## DATA EXTRACTS
[Start of section]
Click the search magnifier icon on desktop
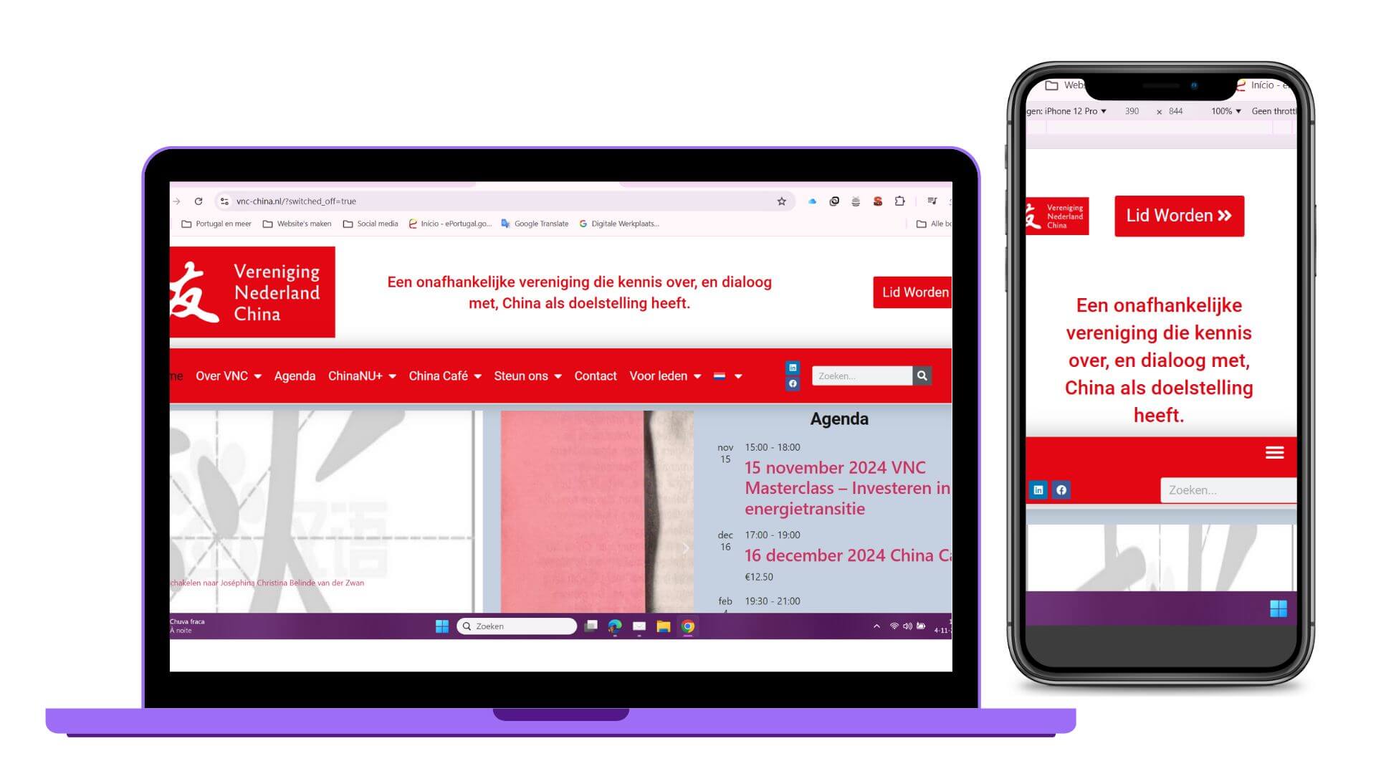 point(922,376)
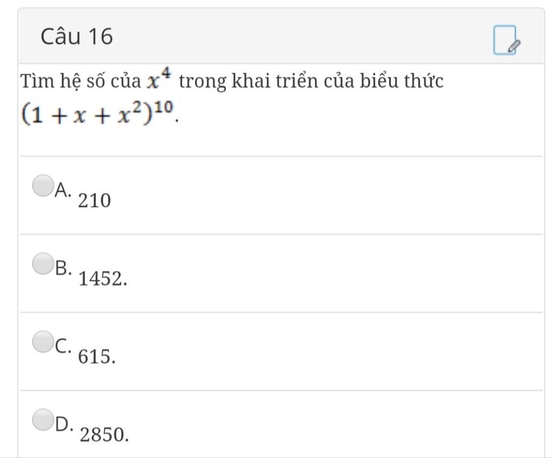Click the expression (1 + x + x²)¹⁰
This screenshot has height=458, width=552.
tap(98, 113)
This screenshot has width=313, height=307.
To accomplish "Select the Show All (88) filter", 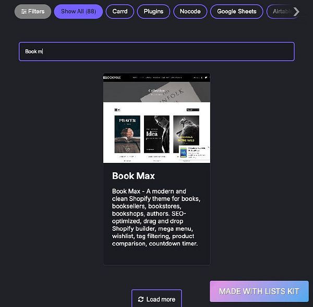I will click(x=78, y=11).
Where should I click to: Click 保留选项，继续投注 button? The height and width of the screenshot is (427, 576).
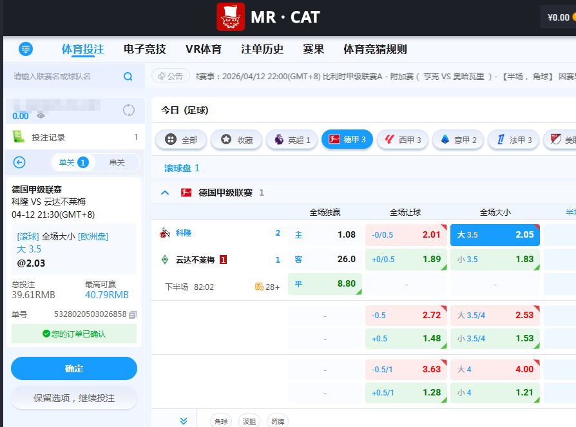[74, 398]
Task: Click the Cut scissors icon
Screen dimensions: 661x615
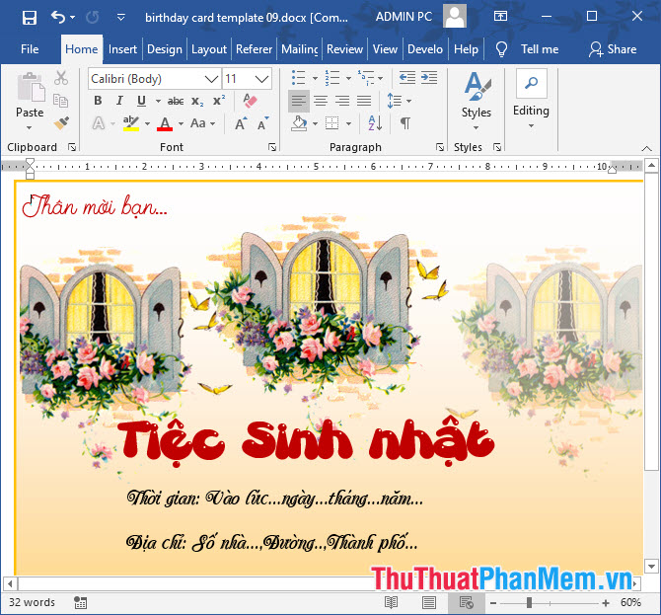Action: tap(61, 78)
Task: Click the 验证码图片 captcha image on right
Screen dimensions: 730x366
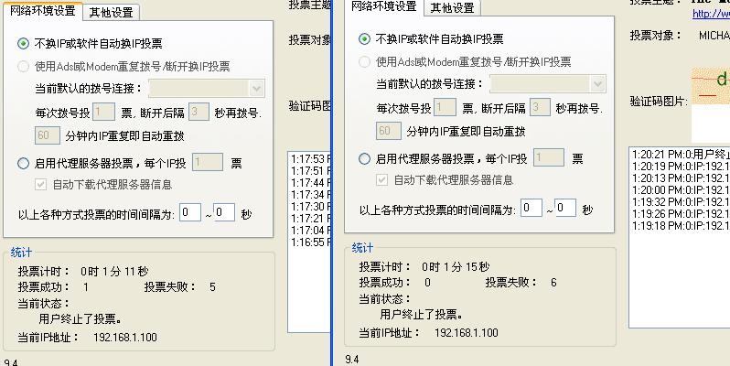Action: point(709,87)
[End of section]
[Start of section]
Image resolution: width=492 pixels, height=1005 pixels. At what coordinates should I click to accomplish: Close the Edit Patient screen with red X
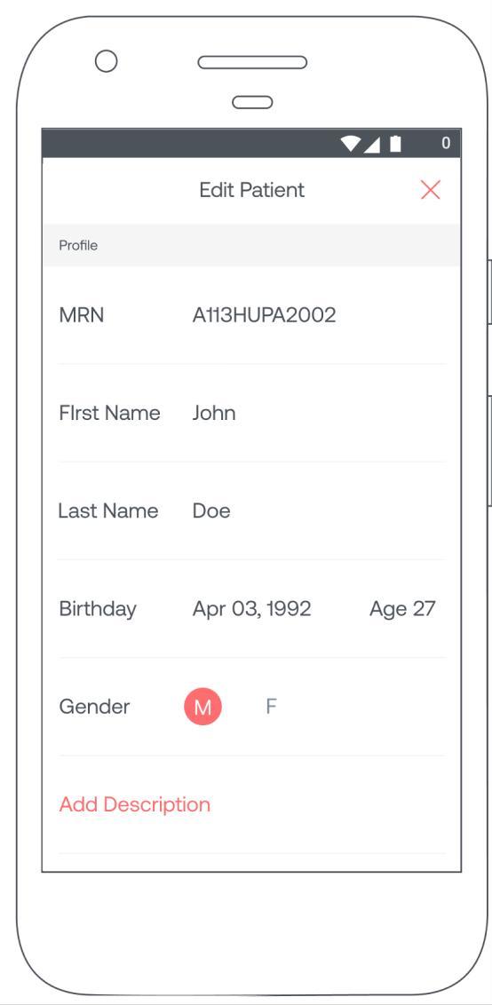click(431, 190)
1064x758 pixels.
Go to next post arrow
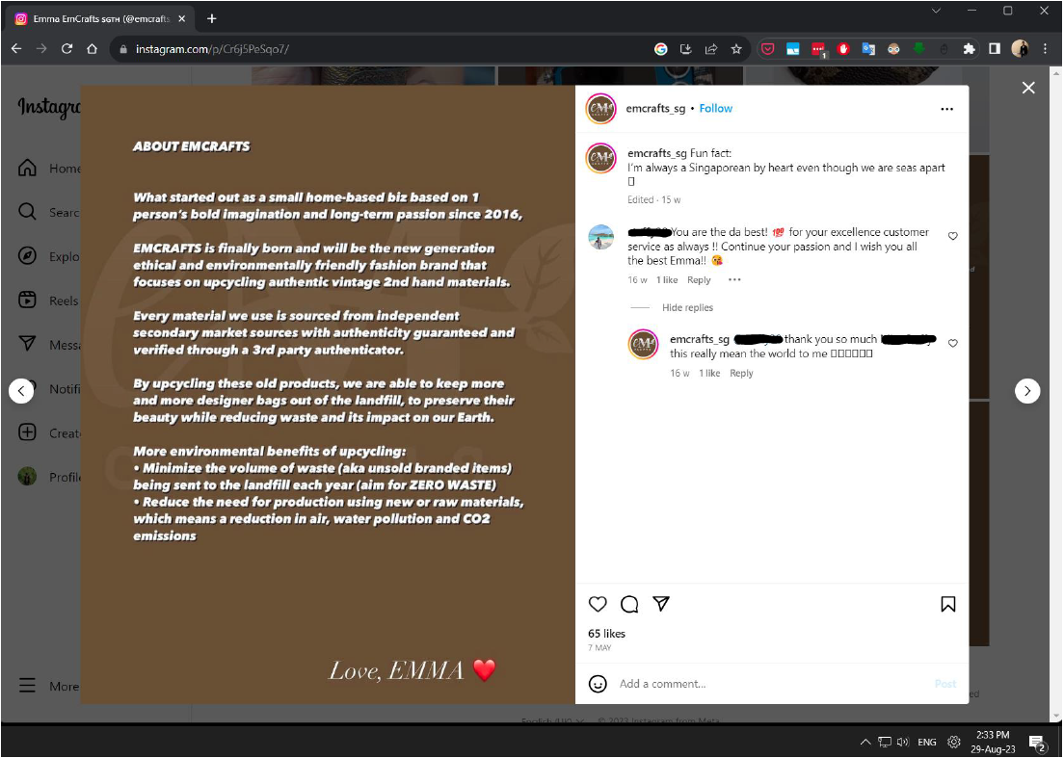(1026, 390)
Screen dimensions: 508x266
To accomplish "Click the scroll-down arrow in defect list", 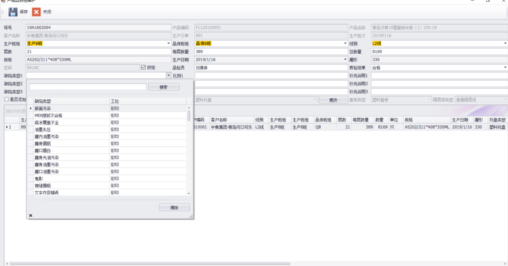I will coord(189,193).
[End of section]
## WHAT YOU SHOULD DO
Going through the entries above, count the lines that have the word "Task" and state that count alone.

## REPLY
2